Seeking the will of God in discernment is not the same as voting for representatives. Voting is a lot less elegant and, in my experience, discernment is more satisfying. In my country, when I vote, I very often feel I’m choosing between a bad option and a worse one. I’m trapped by the choices given to me. There’s no such thing as finding a third way.
But I am worried about my country. I am worried that the actions of my government may be morally wrong, but I am even more worried about my fellow citizens. I am worried that we are losing our commitment to living in a pluralistic society. I am worried by how many people are deciding that what they believe is right is the ultimate authority, the only perspective worth listening to. I worry about how many people in my social media streams are saying, “X is right, and Y is wrong, and anyone who disagrees with me is immoral and undeserving of a voice.”

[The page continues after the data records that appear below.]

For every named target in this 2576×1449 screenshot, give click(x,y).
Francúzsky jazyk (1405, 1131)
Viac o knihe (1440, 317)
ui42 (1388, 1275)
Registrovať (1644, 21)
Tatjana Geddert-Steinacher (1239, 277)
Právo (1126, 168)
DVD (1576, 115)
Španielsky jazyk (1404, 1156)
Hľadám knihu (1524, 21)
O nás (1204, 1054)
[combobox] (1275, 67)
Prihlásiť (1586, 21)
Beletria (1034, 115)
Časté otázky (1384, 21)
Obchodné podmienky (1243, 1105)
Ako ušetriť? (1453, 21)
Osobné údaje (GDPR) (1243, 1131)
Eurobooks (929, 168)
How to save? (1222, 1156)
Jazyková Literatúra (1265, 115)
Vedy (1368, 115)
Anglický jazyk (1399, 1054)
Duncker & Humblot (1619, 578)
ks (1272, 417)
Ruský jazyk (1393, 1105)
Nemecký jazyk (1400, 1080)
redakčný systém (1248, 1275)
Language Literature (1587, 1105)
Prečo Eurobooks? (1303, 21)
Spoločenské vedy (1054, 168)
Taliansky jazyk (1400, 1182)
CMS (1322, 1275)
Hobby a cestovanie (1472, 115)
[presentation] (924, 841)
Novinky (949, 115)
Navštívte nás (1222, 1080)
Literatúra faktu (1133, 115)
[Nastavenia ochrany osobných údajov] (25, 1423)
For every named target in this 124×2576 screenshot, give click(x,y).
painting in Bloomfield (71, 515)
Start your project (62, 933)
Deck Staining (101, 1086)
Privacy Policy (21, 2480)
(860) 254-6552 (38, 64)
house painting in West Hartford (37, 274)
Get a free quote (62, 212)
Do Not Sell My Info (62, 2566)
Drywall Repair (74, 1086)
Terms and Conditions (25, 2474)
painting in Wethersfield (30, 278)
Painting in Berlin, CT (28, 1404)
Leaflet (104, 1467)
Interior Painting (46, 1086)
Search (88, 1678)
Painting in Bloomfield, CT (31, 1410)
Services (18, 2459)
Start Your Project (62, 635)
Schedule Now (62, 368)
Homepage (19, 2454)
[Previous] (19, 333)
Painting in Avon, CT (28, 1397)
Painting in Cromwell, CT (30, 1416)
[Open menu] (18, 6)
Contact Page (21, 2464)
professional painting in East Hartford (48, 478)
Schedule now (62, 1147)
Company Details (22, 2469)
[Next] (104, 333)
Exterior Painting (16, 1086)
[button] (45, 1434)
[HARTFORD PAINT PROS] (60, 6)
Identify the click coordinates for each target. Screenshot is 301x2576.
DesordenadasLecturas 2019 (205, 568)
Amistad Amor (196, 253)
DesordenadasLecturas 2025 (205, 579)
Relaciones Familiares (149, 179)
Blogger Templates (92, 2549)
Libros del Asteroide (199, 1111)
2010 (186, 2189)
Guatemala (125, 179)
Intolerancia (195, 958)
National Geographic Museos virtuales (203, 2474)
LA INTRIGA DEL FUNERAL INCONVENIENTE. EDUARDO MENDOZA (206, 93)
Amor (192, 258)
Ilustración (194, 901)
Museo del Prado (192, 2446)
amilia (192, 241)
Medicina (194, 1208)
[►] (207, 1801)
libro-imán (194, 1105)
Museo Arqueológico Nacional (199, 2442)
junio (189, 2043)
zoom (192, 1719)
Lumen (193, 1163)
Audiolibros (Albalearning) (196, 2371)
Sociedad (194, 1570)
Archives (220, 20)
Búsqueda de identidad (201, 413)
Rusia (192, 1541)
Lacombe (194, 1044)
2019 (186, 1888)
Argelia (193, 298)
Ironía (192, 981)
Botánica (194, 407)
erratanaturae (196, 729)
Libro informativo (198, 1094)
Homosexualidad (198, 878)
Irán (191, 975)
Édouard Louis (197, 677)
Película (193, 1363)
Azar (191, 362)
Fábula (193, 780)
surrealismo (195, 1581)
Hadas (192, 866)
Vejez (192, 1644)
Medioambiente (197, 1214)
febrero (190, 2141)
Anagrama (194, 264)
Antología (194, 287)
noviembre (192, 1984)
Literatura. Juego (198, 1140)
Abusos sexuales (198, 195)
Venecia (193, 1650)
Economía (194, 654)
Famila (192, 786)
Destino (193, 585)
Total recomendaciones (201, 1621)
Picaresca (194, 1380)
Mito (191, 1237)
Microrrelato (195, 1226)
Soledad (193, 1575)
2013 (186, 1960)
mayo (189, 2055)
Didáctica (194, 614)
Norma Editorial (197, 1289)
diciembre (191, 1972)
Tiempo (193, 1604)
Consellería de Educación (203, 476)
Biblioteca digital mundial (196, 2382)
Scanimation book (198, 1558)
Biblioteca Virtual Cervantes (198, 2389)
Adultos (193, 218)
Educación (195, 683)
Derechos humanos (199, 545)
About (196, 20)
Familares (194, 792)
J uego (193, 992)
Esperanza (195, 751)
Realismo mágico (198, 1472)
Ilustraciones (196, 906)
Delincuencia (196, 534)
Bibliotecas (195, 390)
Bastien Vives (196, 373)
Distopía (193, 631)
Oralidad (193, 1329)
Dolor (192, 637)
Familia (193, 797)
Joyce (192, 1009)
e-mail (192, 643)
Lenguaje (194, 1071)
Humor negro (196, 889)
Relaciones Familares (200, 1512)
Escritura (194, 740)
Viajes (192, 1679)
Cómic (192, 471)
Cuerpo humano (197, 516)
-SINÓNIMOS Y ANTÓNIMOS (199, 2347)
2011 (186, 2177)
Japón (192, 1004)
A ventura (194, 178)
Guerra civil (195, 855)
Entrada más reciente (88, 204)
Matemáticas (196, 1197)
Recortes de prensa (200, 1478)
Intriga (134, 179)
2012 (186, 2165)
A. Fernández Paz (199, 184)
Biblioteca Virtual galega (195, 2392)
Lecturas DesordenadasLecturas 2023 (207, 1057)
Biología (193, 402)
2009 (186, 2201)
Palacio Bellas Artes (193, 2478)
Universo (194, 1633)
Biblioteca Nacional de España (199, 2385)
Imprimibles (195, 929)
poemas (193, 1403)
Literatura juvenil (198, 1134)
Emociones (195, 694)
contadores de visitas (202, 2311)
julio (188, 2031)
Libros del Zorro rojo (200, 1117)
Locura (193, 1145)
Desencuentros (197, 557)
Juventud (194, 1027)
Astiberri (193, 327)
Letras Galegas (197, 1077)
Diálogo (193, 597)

I don’t see moral certainty as the fundamental problem, really. I’d be pretty hypocritical if I did, because there are a number of matters regarding which I feel moral certainty. It’s the second part that’s worrisome: “anyone who disagrees with me is immoral and undeserving of a voice.” It is a very short leap from “underserving of a voice” to “I will take away your voice” and from there to committing or excusing violence.
Those of us in the United States are living through a dangerous era. The headlines are filled with major societal, legal, and cultural shifts, and most of us have very strong beliefs about which of these shifts are morally right and which of these shifts are morally wrong. It feels like a battle between good and evil. I don’t want to minimize that feeling for anyone. Many of us are experiencing this time as a fight for survival, or something close to it. That’s a lot to be living through.
What we cannot do is define the battle between good and evil in a way that places 50% of our neighbors on the evil side. We Friends know, when we stop and breathe, that every person deserves a voice, and as a matter of natural consequence, some will use that voice wrongly. We can be in relationship, we can try to convince, we can pray for those who are doing wrong…but while we are doing all we can to promote what we believe to be right, we must also testify to the inherent value of every human being.
Testify. Not just believe. It’s not enough to believe in the inherent value of every human being. In today’s society, we must talk about it out loud, and we must be explicit that when we say “everyone” we include those with whom we disagree. We must talk about what it means to live in a pluralistic society. The only alternative to a pluralistic society is denying some people a right to a voice. And historically, that always leads to violence.
There are Shiphrah and Puah moments coming. There will be times when we cannot compromise. But I suspect there will be more times when we are specifically called to affirm the humanity of the opposition, and that might be the hardest part.